A few worked examples of formal proofs in software:
https://www.quantamagazine.org/formal-verification-creates-hacker-proof-code-20160920/
https://www.quantamagazine.org/how-the-evercrypt-library-creates-hacker-proof-cryptography-20190402/
I agree that software is a potential use-case for closed form proofs.
l thought their example of making a protein-creating system (or maybe it was a RNA creator) fully safe was interesting, because it seems like knowing what’s “toxic” would require a complete understanding of not only biology, but a complete understanding of which changes to the body humans do and don’t want. If even their chosen example seems utterly impossible, it doesn’t speak well for how thoroughly they’ve thought out the general proposal.

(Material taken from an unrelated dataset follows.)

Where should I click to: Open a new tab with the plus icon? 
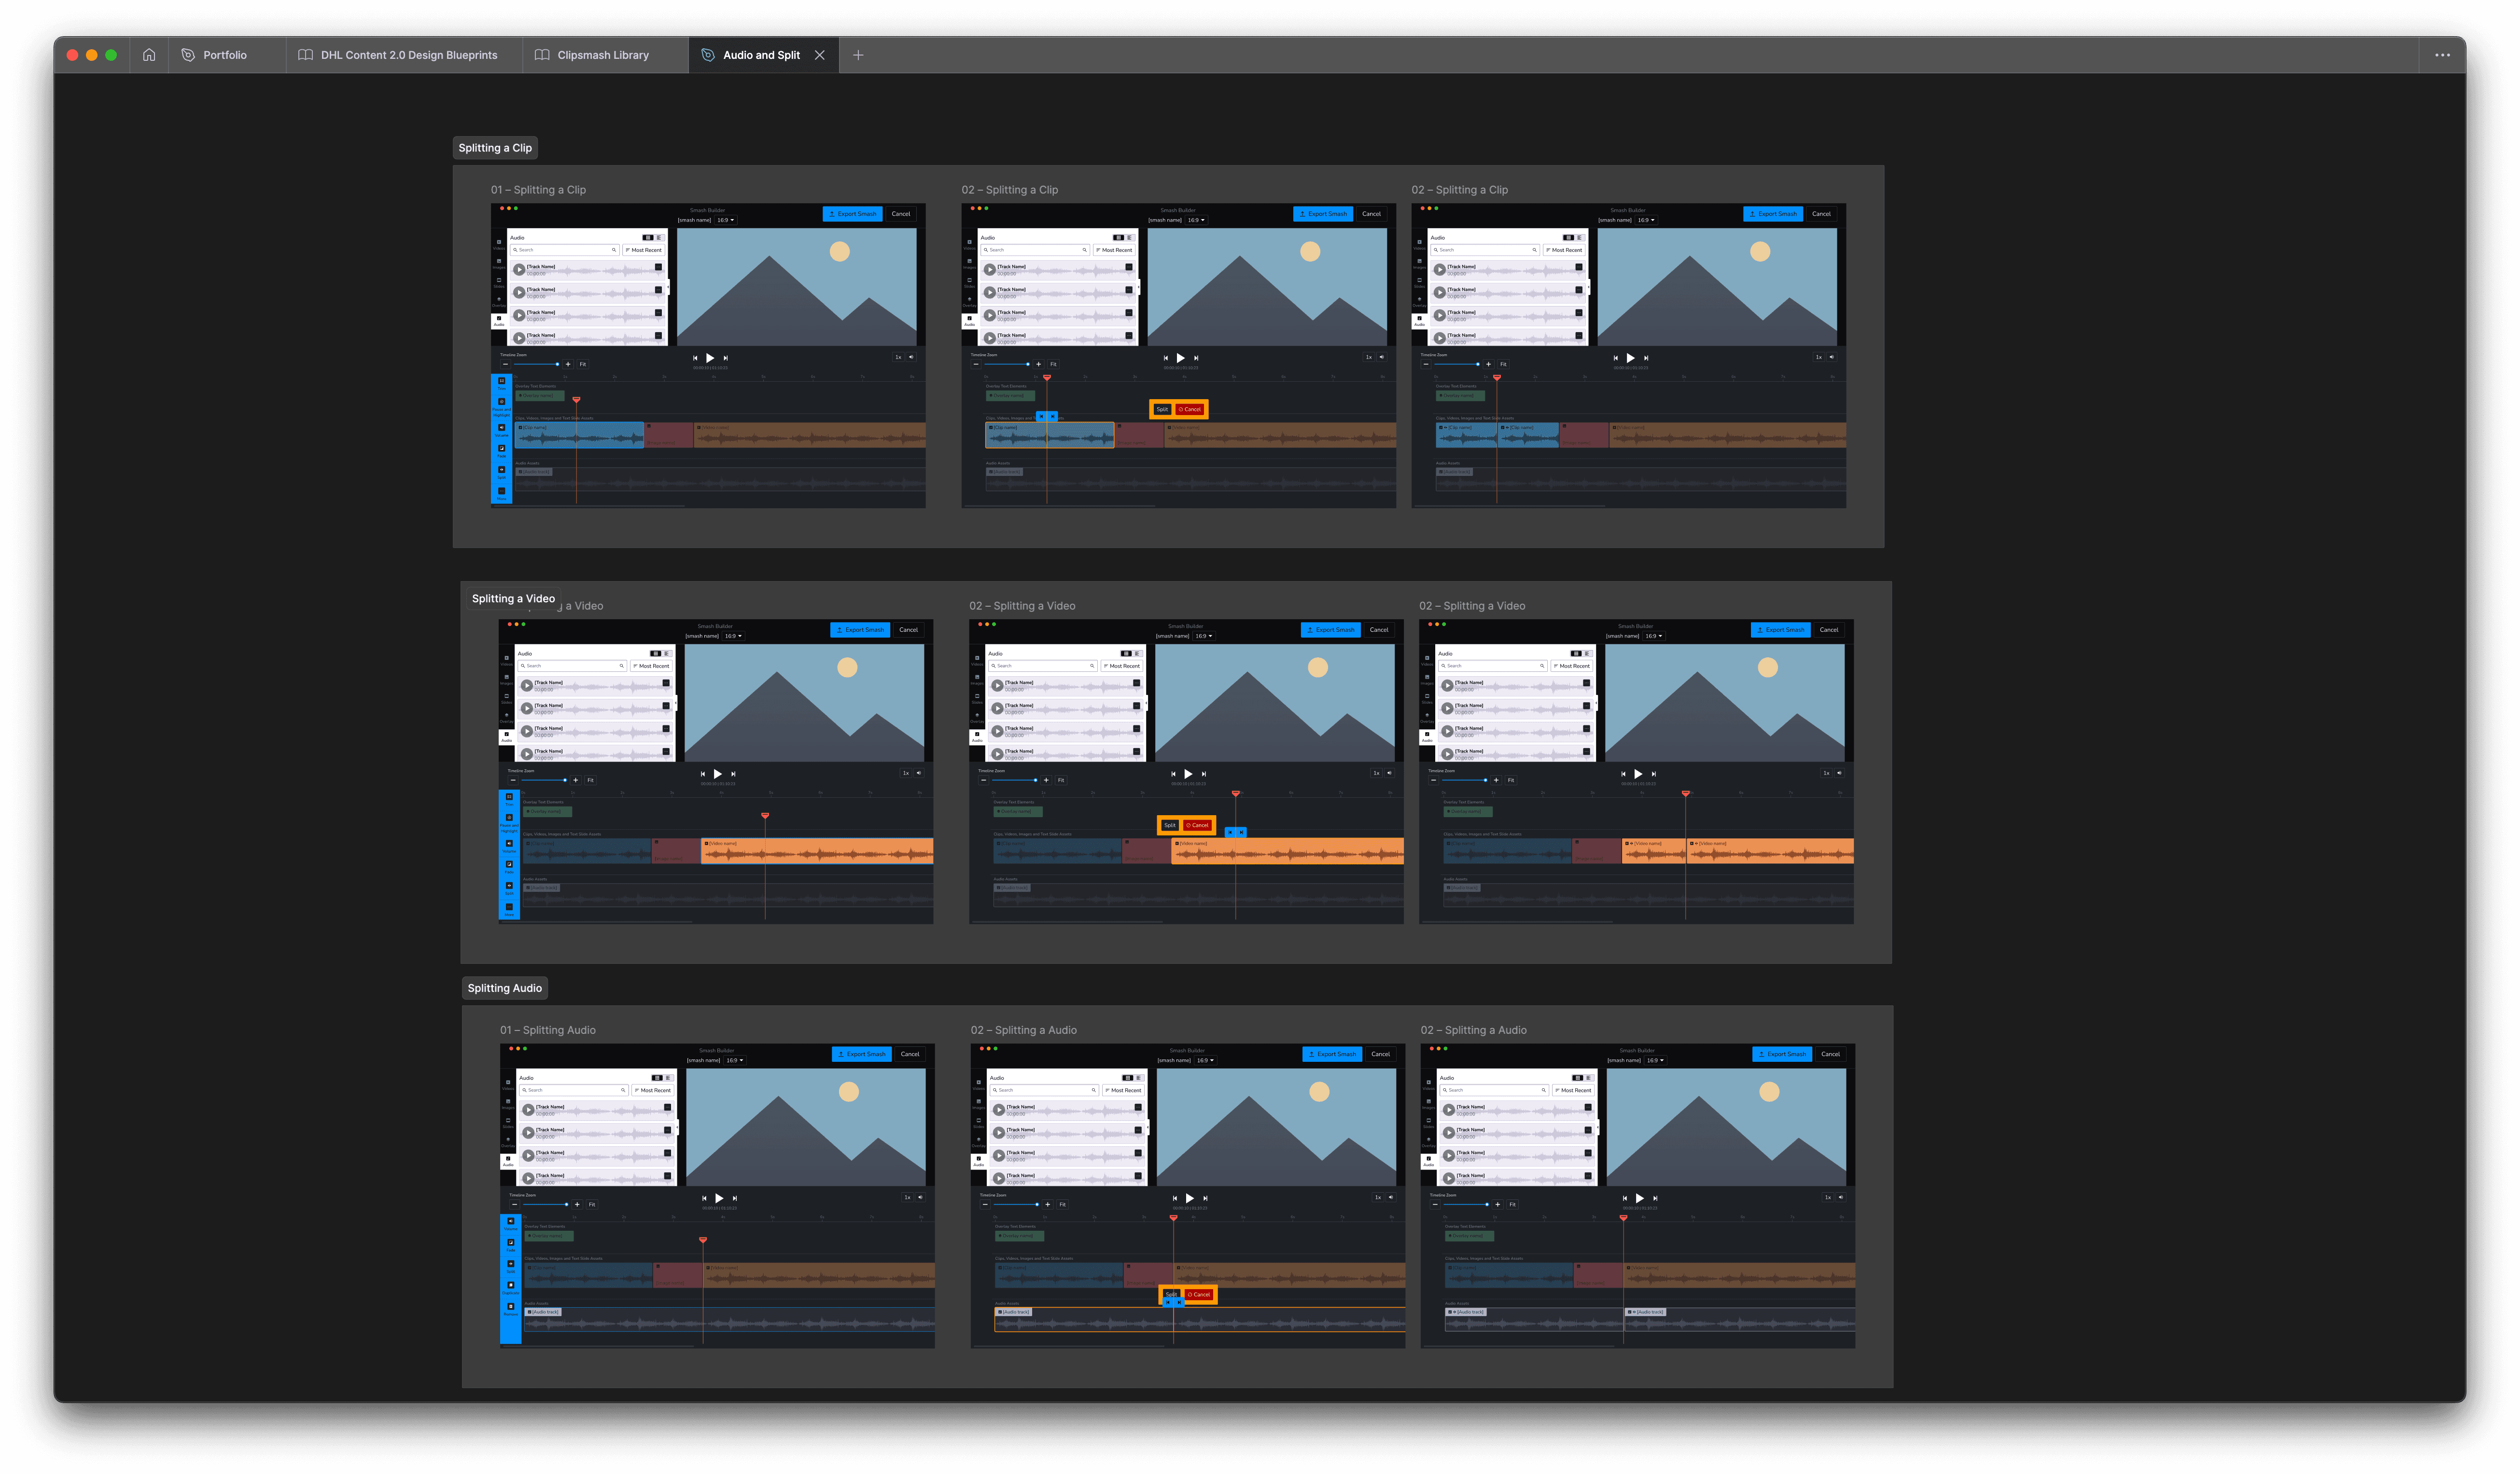pos(858,55)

But yes, in the software domain it might actually work—conditions like “only entities with access to these keys should be allowed access to this system” seem simple enough to actually define to make closed form proofs relevant. And software security might make the world substantially safer in a multipolar scenario (although we should’ve forget that physical attacks are also quite possible).

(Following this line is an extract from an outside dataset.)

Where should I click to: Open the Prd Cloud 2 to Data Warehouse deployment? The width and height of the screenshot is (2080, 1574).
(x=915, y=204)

The problem with their chosen domain mostly boils down to them either misestimating how hard quantifying all possible higher order behaviors the program doesn’t have, or they somehow have a solution and aren’t telling us that.
I like this comment as an articulation of the problem, and also some points about what formal proof systems can and can’t do:
https://www.lesswrong.com/posts/B2bg677TaS4cmDPzL/limitations-on-formal-verification-for-ai-safety#kPRnieFrEEifZjksa
If they knew of a path to being able to quantify all possible higher order behaviors in the proof system, I’d be more optimistic that their example would actually work IRL, but I don’t think this will happen, and be far more optimistic on software and hardware security overall.

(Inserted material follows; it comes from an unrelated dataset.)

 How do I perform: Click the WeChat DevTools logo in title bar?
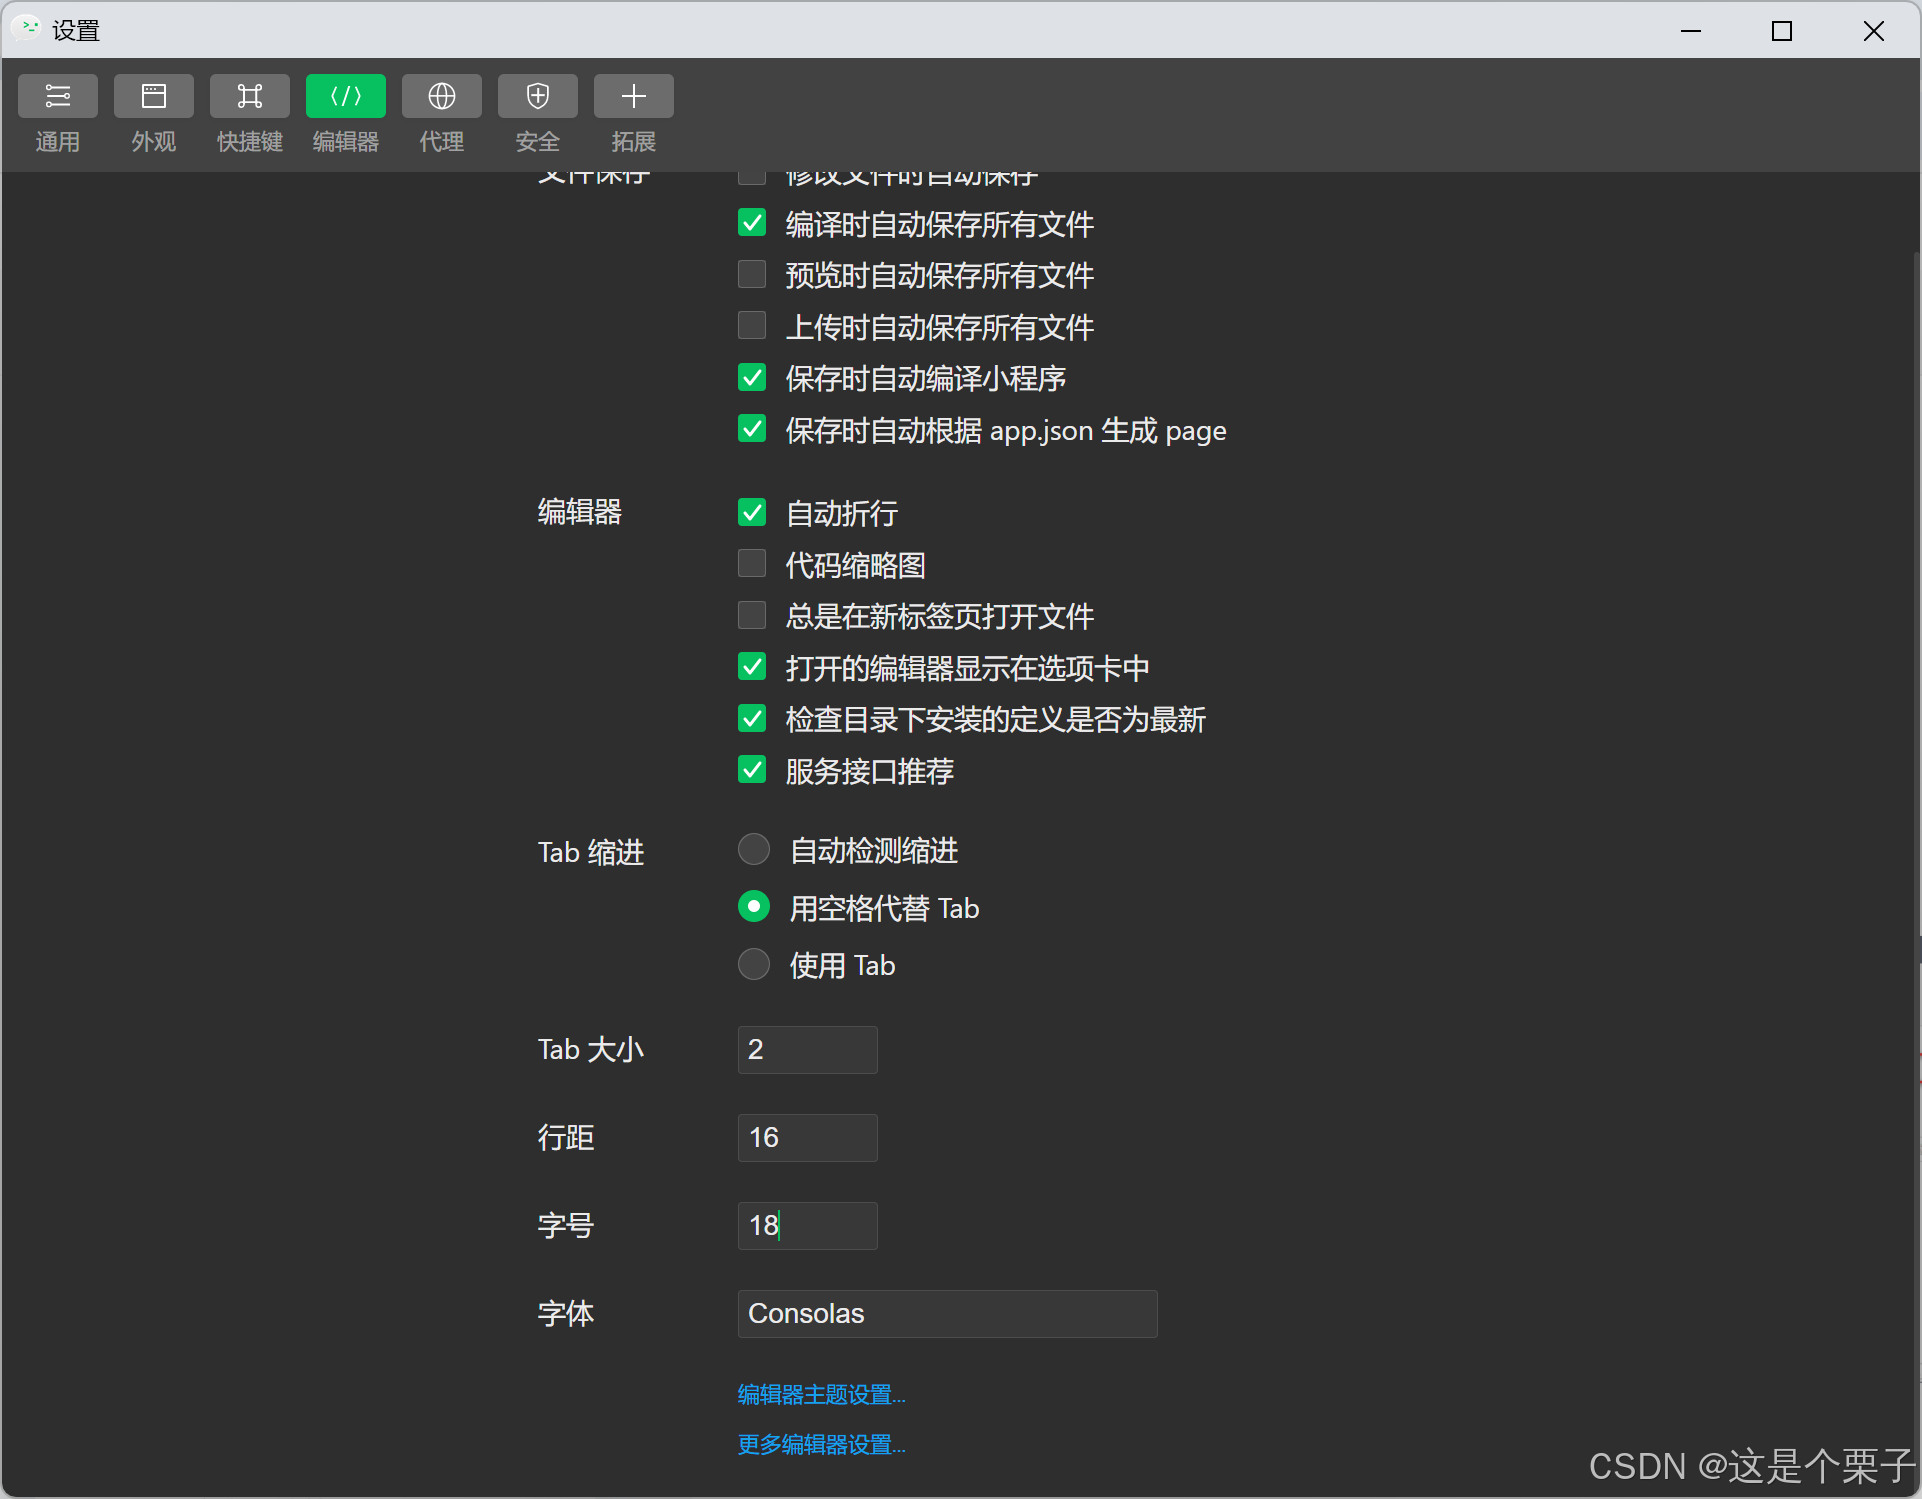pos(27,29)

I also like some of the hardware security discussion here, as this might well be used with formal proofs to make things even more secure and encrypted. (though formal proofs aren’t involved):
https://www.lesswrong.com/posts/nP5FFYFjtY8LgWymt/#e5uSAJYmbcgpa9sAv
https://www.lesswrong.com/posts/nP5FFYFjtY8LgWymt/#TFmNy5MfkrvKTZGiA
https://www.lesswrong.com/posts/nP5FFYFjtY8LgWymt/#3Jnpurgrdip7rrK8v
I agree that physical attacks means that it’s probably not possible to get formal proofs alone to state-level security, but I do think that it might allow them to jump up several levels in security from non-state actors, from being essentially able to control the AI through exfiltration to being unable to penetrate a code-base at all, at least until the world is entirely transformed.
I am of course assuming heavy use of AI labor here.